From the passage on how to play the game below, list every activity it says a character is doing around the city during the month between Elysium games.

## start Passage given

How To Play The Game

So how do you play Black Bowery? Well, the first step is showing up for the monthly game at Elysium. It might be best to consider what kind of character you want to play (see Character Creation for more details) beforehand, and show up early so you can discuss your role with Storytelling staff.

Once at the game, you take on the role of a Vampire, navigating the treacherous and horror-filled nights of Knoxville. During the monthly game many things will occur, and plots both epic and horrific will ensue.

And if that is all you wish to do, that is fine. You can keep your same character, show up next month, and continue to play the same character in the ongoing Chronicle of Black Bowery.

But what about in between? Your character does not vanish during the long month in between Elysium. No, your character is out and about the city, accomplishing their tasks, meeting with their friends, plotting their downfall, and investigating all the interesting things they discovered at the game. For this we have Downtime Reports.

## end Passage given
## start Dataset extract

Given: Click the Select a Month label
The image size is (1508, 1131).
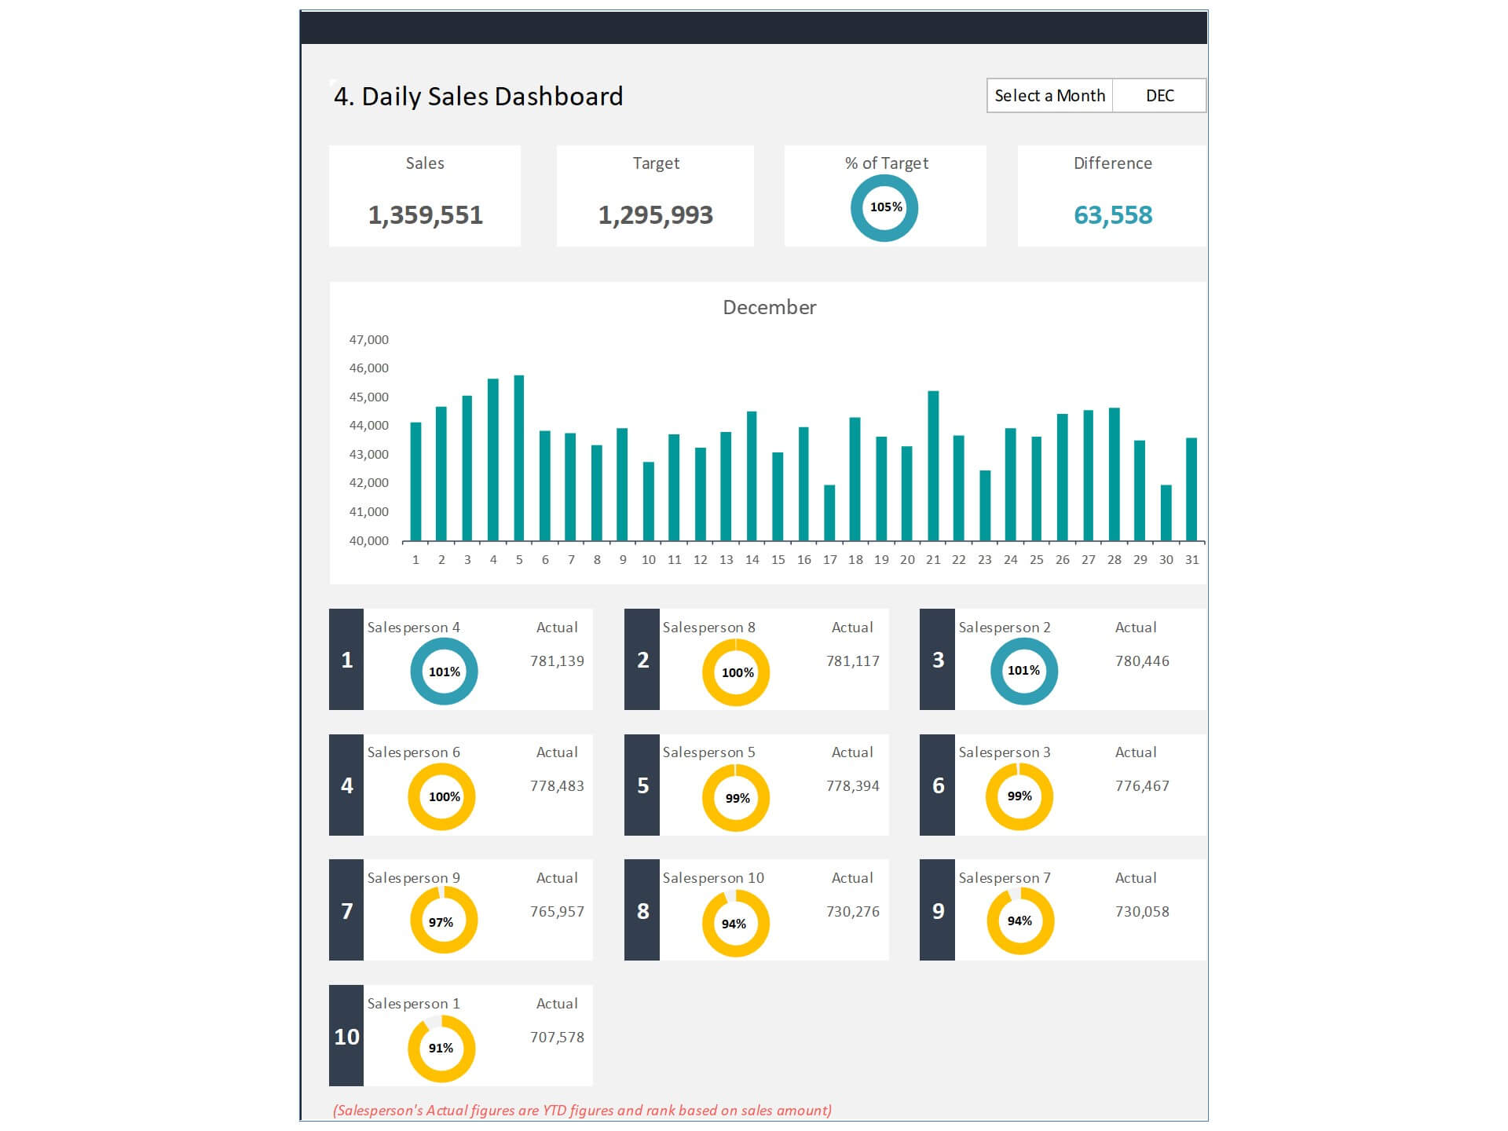Looking at the screenshot, I should tap(1050, 95).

## end Dataset extract

**Task result:**
- accomplishing their tasks
- meeting with their friends
- plotting their downfall
- investigating all the interesting things they discovered at the game